• Data shown:
───
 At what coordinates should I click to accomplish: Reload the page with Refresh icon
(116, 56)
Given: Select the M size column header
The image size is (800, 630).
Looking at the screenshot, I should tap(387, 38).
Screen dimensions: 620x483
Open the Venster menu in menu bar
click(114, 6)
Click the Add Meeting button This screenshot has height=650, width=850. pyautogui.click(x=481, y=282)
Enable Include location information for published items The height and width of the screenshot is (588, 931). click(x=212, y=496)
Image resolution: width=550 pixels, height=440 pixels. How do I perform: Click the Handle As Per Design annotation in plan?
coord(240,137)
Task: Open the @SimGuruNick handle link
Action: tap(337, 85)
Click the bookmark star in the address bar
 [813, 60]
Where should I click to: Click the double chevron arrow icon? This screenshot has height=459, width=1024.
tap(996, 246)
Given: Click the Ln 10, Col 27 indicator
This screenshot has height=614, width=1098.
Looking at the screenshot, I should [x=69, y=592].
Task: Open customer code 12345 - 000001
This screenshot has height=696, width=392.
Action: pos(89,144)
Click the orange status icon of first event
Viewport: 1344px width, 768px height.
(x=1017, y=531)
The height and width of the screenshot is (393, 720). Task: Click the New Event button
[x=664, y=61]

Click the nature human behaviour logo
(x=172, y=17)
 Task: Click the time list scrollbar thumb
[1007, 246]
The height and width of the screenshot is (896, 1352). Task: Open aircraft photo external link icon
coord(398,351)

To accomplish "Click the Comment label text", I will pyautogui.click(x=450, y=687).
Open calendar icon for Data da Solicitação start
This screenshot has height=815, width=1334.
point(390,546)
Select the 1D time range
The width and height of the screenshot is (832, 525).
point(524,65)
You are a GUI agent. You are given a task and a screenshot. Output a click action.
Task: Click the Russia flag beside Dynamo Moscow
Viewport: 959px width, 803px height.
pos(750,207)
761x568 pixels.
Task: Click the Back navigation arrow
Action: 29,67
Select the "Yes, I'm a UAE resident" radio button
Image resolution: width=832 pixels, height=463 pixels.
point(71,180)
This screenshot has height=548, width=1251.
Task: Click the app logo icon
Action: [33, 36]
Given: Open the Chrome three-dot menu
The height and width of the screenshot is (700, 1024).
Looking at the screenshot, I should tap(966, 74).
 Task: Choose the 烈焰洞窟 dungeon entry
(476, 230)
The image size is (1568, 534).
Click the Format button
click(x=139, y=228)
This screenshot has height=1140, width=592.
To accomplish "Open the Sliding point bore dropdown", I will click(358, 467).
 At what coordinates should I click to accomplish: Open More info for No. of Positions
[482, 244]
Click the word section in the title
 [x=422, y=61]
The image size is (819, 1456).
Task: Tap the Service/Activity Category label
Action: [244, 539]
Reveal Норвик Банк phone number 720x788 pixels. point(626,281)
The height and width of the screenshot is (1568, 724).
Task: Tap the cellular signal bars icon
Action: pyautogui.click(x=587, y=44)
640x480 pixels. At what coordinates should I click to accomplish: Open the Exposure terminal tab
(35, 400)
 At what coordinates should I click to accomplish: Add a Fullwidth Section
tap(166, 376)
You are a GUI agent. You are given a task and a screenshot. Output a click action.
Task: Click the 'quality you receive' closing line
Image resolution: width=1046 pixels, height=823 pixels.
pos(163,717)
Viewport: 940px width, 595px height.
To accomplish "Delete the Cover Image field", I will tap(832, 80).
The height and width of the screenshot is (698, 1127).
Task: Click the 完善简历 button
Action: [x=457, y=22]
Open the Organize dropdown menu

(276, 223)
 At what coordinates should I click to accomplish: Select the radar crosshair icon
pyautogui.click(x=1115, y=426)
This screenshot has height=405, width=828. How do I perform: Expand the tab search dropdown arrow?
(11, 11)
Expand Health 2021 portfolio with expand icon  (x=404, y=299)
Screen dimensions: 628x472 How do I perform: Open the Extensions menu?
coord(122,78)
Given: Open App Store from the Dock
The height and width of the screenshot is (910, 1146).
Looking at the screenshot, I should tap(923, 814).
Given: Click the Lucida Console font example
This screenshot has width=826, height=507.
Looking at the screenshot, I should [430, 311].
───
• Problem description: Output the records exactly.

• The answer:
 At what coordinates should I click to accomplish: Reload the page with Refresh icon
(116, 56)
Given: Select the M size column header
The image size is (800, 630).
Looking at the screenshot, I should tap(387, 38).
Screen dimensions: 620x483
Open the Venster menu in menu bar
click(114, 6)
Click the Add Meeting button This screenshot has height=650, width=850. pyautogui.click(x=481, y=282)
Enable Include location information for published items The height and width of the screenshot is (588, 931). click(x=212, y=496)
Image resolution: width=550 pixels, height=440 pixels. How do I perform: Click the Handle As Per Design annotation in plan?
coord(240,137)
Task: Open the @SimGuruNick handle link
Action: tap(337, 85)
Click the bookmark star in the address bar
 [813, 60]
Where should I click to: Click the double chevron arrow icon? This screenshot has height=459, width=1024.
tap(996, 246)
Given: Click the Ln 10, Col 27 indicator
This screenshot has height=614, width=1098.
Looking at the screenshot, I should [x=69, y=592].
Task: Open customer code 12345 - 000001
This screenshot has height=696, width=392.
Action: pos(89,144)
Click the orange status icon of first event
Viewport: 1344px width, 768px height.
(x=1017, y=531)
The height and width of the screenshot is (393, 720). Task: Click the New Event button
[x=664, y=61]

Click the nature human behaviour logo
(x=172, y=17)
 Task: Click the time list scrollbar thumb
[1007, 246]
The height and width of the screenshot is (896, 1352). Task: Open aircraft photo external link icon
coord(398,351)

To accomplish "Click the Comment label text", I will pyautogui.click(x=450, y=687).
Open calendar icon for Data da Solicitação start
This screenshot has height=815, width=1334.
point(390,546)
Select the 1D time range
The width and height of the screenshot is (832, 525).
point(524,65)
You are a GUI agent. You are given a task and a screenshot. Output a click action.
Task: Click the Russia flag beside Dynamo Moscow
Viewport: 959px width, 803px height.
pos(750,207)
761x568 pixels.
Task: Click the Back navigation arrow
Action: 29,67
Select the "Yes, I'm a UAE resident" radio button
Image resolution: width=832 pixels, height=463 pixels.
point(71,180)
This screenshot has height=548, width=1251.
Task: Click the app logo icon
Action: [33, 36]
Given: Open the Chrome three-dot menu
The height and width of the screenshot is (700, 1024).
Looking at the screenshot, I should tap(966, 74).
 Task: Choose the 烈焰洞窟 dungeon entry
(476, 230)
The image size is (1568, 534).
Click the Format button
click(x=139, y=228)
This screenshot has height=1140, width=592.
To accomplish "Open the Sliding point bore dropdown", I will click(358, 467).
 At what coordinates should I click to accomplish: Open More info for No. of Positions
[482, 244]
Click the word section in the title
 [x=422, y=61]
The image size is (819, 1456).
Task: Tap the Service/Activity Category label
Action: [244, 539]
Reveal Норвик Банк phone number 720x788 pixels. point(626,281)
The height and width of the screenshot is (1568, 724).
Task: Tap the cellular signal bars icon
Action: pyautogui.click(x=587, y=44)
640x480 pixels. At what coordinates should I click to accomplish: Open the Exposure terminal tab
(35, 400)
 At what coordinates should I click to accomplish: Add a Fullwidth Section
tap(166, 376)
You are a GUI agent. You are given a task and a screenshot. Output a click action.
Task: Click the 'quality you receive' closing line
Image resolution: width=1046 pixels, height=823 pixels.
pos(163,717)
Viewport: 940px width, 595px height.
To accomplish "Delete the Cover Image field", I will tap(832, 80).
The height and width of the screenshot is (698, 1127).
Task: Click the 完善简历 button
Action: [x=457, y=22]
Open the Organize dropdown menu

(276, 223)
 At what coordinates should I click to accomplish: Select the radar crosshair icon
pyautogui.click(x=1115, y=426)
This screenshot has height=405, width=828. How do I perform: Expand the tab search dropdown arrow?
(11, 11)
Expand Health 2021 portfolio with expand icon  (x=404, y=299)
Screen dimensions: 628x472 How do I perform: Open the Extensions menu?
coord(122,78)
Given: Open App Store from the Dock
The height and width of the screenshot is (910, 1146).
Looking at the screenshot, I should tap(923, 814).
Given: Click the Lucida Console font example
This screenshot has width=826, height=507.
Looking at the screenshot, I should [430, 311].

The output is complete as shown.